A recent study found that toddlers with better language skills have fewer tantrums by age 4.
The better the child's language skills are, the better the child can deal with frustration as he or she gets older.
"The findings support the view that language skills in toddlerhood could help children regulate their emotions as they reach preschool age," the authors wrote.
"Read to your young children frequently."
The study, led by Caroline K.P. Roben, from the Department of Psychology at Pennsylvania State University, sought to find out whether children's language development was related to their self-control development.
The study tracked 120 children from when they were 18 months old until they were 4 years old. The children were mostly white and came from lower middle class families.
The researchers assessed the children's language skill development over that time as well as how the children expressed anger.
They also tested the children in a task that involved a delay to see how the child coped with frustration. One of these tasks was waiting eight minutes before opening a gift while waiting for their mothers to finish a questionnaire.

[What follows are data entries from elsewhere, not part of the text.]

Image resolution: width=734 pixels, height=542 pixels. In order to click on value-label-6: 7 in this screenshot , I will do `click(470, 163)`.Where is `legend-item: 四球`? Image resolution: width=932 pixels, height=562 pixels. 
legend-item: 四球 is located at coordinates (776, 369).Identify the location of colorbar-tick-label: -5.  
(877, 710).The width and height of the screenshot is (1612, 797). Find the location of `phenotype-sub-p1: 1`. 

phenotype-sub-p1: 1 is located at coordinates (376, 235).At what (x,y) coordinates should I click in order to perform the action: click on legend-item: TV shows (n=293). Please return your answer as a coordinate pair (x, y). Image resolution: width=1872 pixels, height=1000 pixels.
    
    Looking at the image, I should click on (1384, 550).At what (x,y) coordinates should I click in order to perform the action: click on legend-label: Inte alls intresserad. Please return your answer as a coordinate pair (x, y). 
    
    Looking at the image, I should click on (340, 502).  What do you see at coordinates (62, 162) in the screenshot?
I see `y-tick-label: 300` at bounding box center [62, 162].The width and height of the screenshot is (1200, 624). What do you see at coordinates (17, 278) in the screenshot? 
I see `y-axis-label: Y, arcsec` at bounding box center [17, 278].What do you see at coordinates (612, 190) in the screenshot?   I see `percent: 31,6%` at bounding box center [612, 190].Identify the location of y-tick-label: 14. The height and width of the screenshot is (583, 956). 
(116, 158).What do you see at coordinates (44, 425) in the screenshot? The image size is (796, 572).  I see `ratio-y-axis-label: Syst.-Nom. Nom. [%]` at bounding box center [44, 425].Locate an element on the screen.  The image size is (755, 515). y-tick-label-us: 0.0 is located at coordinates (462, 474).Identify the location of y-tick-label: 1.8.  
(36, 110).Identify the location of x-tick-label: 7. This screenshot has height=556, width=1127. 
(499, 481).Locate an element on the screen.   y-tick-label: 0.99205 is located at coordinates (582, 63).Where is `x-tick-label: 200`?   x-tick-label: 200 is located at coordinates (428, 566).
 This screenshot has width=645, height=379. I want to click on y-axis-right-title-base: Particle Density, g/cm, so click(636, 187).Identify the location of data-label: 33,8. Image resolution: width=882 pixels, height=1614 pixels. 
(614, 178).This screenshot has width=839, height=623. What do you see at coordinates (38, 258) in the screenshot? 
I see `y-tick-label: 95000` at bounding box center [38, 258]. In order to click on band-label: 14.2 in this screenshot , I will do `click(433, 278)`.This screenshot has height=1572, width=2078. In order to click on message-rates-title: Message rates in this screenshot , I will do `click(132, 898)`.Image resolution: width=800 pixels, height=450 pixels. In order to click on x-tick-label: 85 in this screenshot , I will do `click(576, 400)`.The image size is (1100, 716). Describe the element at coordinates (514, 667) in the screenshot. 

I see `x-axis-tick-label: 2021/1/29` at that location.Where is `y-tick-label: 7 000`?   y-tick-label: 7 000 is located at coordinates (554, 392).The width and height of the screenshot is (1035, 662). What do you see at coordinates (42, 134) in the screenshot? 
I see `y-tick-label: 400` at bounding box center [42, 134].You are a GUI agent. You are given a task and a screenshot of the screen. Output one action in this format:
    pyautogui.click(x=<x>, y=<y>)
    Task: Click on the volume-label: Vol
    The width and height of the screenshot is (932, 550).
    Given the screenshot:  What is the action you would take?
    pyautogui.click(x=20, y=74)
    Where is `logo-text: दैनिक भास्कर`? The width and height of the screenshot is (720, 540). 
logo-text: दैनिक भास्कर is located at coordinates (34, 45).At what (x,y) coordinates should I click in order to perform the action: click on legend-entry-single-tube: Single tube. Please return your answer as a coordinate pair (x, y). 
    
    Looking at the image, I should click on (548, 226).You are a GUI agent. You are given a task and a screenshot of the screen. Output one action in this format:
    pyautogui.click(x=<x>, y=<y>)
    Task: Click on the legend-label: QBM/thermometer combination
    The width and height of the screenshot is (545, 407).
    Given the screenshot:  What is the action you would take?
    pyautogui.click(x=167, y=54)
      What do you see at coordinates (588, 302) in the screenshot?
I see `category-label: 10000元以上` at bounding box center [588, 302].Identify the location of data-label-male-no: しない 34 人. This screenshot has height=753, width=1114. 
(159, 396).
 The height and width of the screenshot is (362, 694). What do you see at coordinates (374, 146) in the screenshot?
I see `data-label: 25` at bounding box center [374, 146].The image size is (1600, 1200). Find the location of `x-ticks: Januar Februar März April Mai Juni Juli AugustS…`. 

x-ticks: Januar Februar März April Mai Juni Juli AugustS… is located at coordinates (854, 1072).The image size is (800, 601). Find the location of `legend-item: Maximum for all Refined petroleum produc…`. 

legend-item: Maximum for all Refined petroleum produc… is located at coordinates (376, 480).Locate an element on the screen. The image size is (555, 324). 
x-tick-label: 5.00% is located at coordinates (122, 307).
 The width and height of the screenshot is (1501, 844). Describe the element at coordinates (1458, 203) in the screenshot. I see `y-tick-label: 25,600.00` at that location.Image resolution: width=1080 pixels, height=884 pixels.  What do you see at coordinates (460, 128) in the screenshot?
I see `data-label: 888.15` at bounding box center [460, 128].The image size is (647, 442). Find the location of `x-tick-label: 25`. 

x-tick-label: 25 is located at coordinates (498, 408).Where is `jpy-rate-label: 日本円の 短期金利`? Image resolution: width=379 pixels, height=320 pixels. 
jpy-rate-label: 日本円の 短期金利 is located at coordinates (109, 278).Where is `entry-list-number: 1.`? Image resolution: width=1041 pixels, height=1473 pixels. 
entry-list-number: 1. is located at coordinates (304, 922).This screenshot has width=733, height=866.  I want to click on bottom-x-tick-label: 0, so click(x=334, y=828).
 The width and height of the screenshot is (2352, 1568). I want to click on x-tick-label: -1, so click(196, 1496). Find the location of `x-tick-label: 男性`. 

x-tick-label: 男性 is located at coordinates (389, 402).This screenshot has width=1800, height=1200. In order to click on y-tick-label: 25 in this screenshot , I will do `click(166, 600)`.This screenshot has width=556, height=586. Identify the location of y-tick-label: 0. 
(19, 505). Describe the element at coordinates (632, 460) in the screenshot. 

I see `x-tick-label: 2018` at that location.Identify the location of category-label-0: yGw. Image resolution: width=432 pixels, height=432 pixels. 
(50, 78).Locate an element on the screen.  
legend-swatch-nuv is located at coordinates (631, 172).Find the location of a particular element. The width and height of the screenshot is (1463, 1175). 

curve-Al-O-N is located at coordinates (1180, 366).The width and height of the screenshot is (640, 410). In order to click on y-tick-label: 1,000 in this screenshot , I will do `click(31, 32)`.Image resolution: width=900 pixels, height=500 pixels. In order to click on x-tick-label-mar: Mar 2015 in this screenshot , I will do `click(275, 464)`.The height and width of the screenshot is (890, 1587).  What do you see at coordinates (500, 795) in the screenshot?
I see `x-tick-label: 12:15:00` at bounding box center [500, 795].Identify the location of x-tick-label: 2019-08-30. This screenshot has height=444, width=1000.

Overall, the children whose language was better at a younger age and who learned new words more quickly appeared less angry when they were 4 years old. This included both grammatical development and vocabulary development.
The children with stronger language skills also were more likely to have their anger decline over the course of the study. The kids with the better language skills were more likely to ask their mom for support more calmly when they were 3 years old, and these children were then less likely to be angry when they were 4.
When the researchers looked at how the toddlers acted during the gift-waiting, they found that the children with less anger and better language skills were more likely to use two different coping strategies.
One of these strategies was distraction: the child would distract themselves with something else, such as counting or telling a story.
The other strategy was seeking support: the child would ask questions, such as whether their mother was done yet or wondering out loud what the present might be.
"Children whose language skills increased more than other children’ s appeared less frustrated by a delay for a reward by preschool age, and the nature of their anger expressions improved more over time," the researchers wrote.
"Moreover, these relations between language skill and anger expression were partially explained by children’s initiation of regulatory strategies," they went on. Asking for support started occurring at about 3 years old, and distraction started occurring at 4 years old.
The study was published December 20 in the journal Child Development. The research was funded by the National Institute on Mental Health and the National Institute on Child Health & Human Development.